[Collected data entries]
Content starts

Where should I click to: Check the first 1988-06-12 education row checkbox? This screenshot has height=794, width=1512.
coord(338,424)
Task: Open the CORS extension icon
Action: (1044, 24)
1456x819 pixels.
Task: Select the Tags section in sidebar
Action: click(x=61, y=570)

Content ends

Task directions:
Your task is to write out every record exactly.

Answer box:
Where should I click to: Check the first 1988-06-12 education row checkbox? This screenshot has height=794, width=1512.
coord(338,424)
Task: Open the CORS extension icon
Action: (1044, 24)
1456x819 pixels.
Task: Select the Tags section in sidebar
Action: click(x=61, y=570)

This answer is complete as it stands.